On Tuesday the loonie dipped below the 70-cent U.S. mark for the first time since 2003.
In a border community like Osoyoos, we will all feel the impact.
Everywhere in Canada there will be some winners and some losers. Here, businesses and consumers will feel it as much as anywhere, if not more so.
The exchange rate will be a big shock for those accustomed to driving down to Oroville or Omak to save a few dollars on their purchases.
The number of Canadians crossing the border to shop is dropping considerably – to the point that Hughes Department Store in Oroville recently announced it is closing after 82 years in business.
Osoyoos residents who travel as snowbirds to Arizona, New Mexico or California for the colder months will also be hit hard. Some are considering alternate places to escape the winter – such as Mexico – where the impact of the exchange rate isn’t quite so drastic.
At the grocery store, much of our produce, especially in the winter months, comes from places like California. Have you checked the price of a head of lettuce lately?
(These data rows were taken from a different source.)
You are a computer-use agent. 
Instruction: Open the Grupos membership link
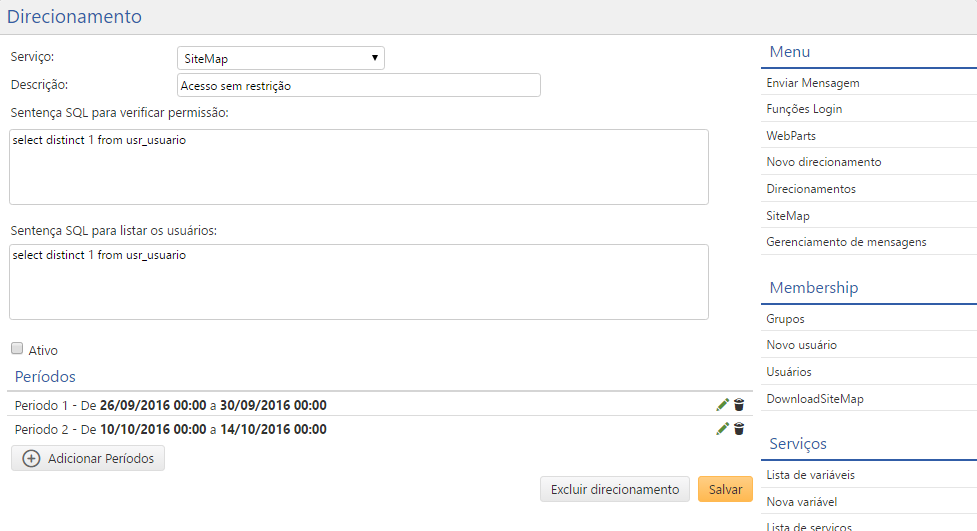[x=785, y=319]
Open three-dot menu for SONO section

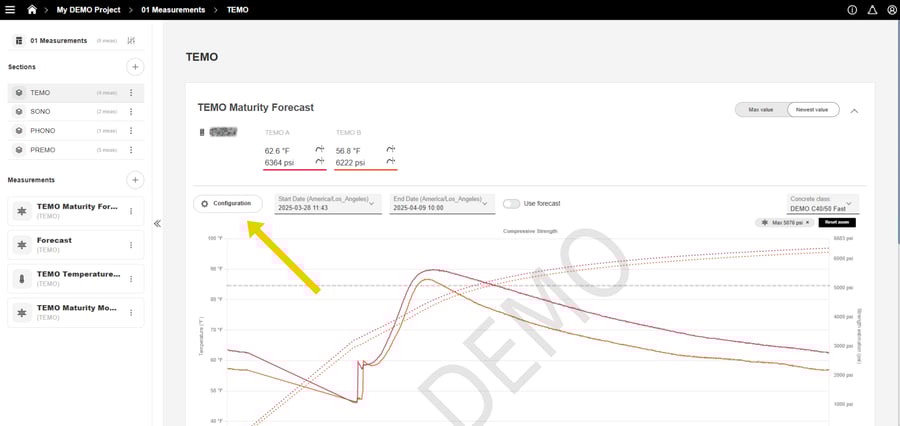(x=131, y=112)
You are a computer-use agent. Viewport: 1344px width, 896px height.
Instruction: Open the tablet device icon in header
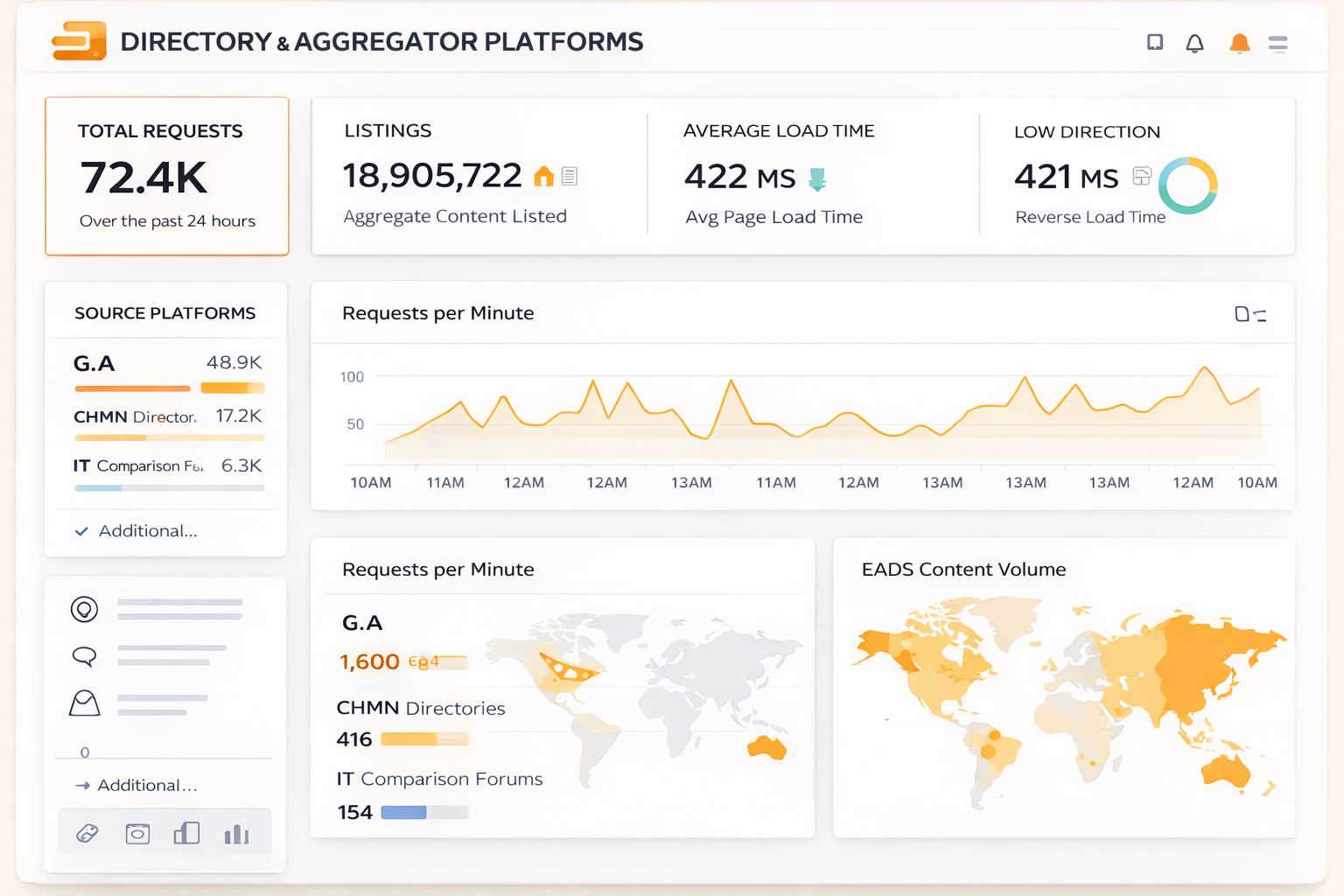pos(1155,42)
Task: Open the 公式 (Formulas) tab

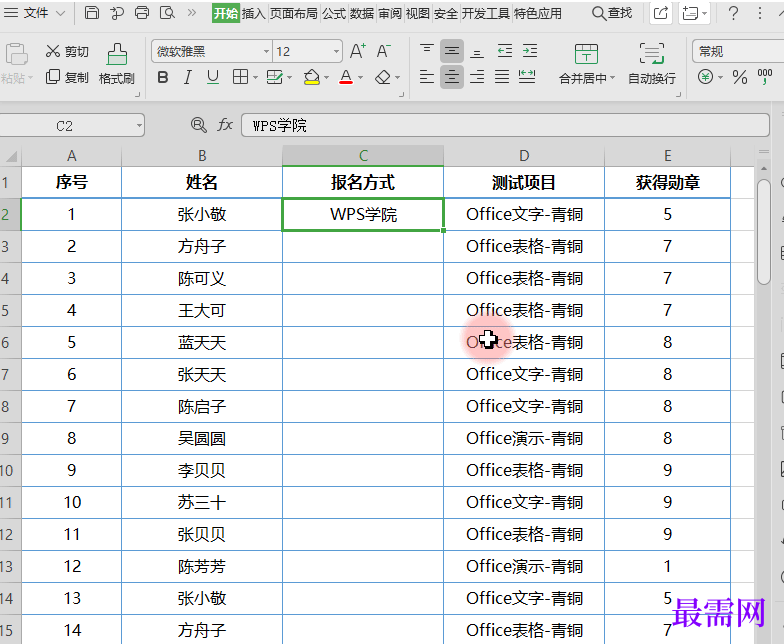Action: click(333, 13)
But there are also winners in Canada and Osoyoos.
This community relies on the tourism industry, and it will likely see a boost from the lower loonie.
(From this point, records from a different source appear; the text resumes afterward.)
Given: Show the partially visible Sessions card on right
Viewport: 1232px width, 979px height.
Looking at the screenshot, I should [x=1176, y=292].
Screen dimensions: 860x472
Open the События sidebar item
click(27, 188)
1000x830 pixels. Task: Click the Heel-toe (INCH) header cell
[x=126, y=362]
Many B.C. residents who might have decided to cross the border next summer may choose a “staycation” here instead.
We already attract many Prairie snowbirds in the winter, but those numbers could well increase as ones who normally head to the southern U.S. opt for Osoyoos and Canada’s Warmest Welcome instead.
Osoyoos will also become a more popular destination for American vacationers who will suddenly find their dollar goes much further in Canada than it does at home.
Overnight travel from the U.S. rose by about seven per cent last year and is expected to increase by another 3.3 per cent this year, according to the Conference Board of Canada.
Even our local merchants may see some benefit as fewer Osoyoos residents cross the line to do their shopping.
Many Canadian businesses will also benefit as they sell their goods and services in U.S. dollars, while paying wages and other expenses in loonies.
The film industry in Vancouver should do very well, although we’re told it can be a mixed blessing for the Okanagan industry, which has trouble obtaining crews when they’re busy in Vancouver.
Manufacturers, beef exporters and mining companies that sell in U.S. dollars are among those that will benefit.
There are several reasons for the growing exchange rate difference, though the primary one is plunging oil prices.
Like it or not, Canada’s economy relies heavily on exporting oil and bitumen from the Alberta oilsands.
Oil prices have now dropped below $30 U.S. a barrel for benchmark American oil, and you can bet that Alberta oil now sells for much less.
Our dollar reflects our reliance on this commodity, a dependence that was increased under the last federal government.
Interest rates also play a role. These are set by central banks rather than by governments. The U.S. has actually increased rates, which tends to boost the value of their currency, while Bank of Canada Governor Stephen Poloz muses about moving to “negative interest rates.”
Finally, in times of perceived international instability, investors tend to seek the stability of the U.S. dollar, also boosting its value against other currencies.
In the long run, markets tend to correct themselves. In the short run, we may be in for a bumpy ride in Osoyoos and across Canada.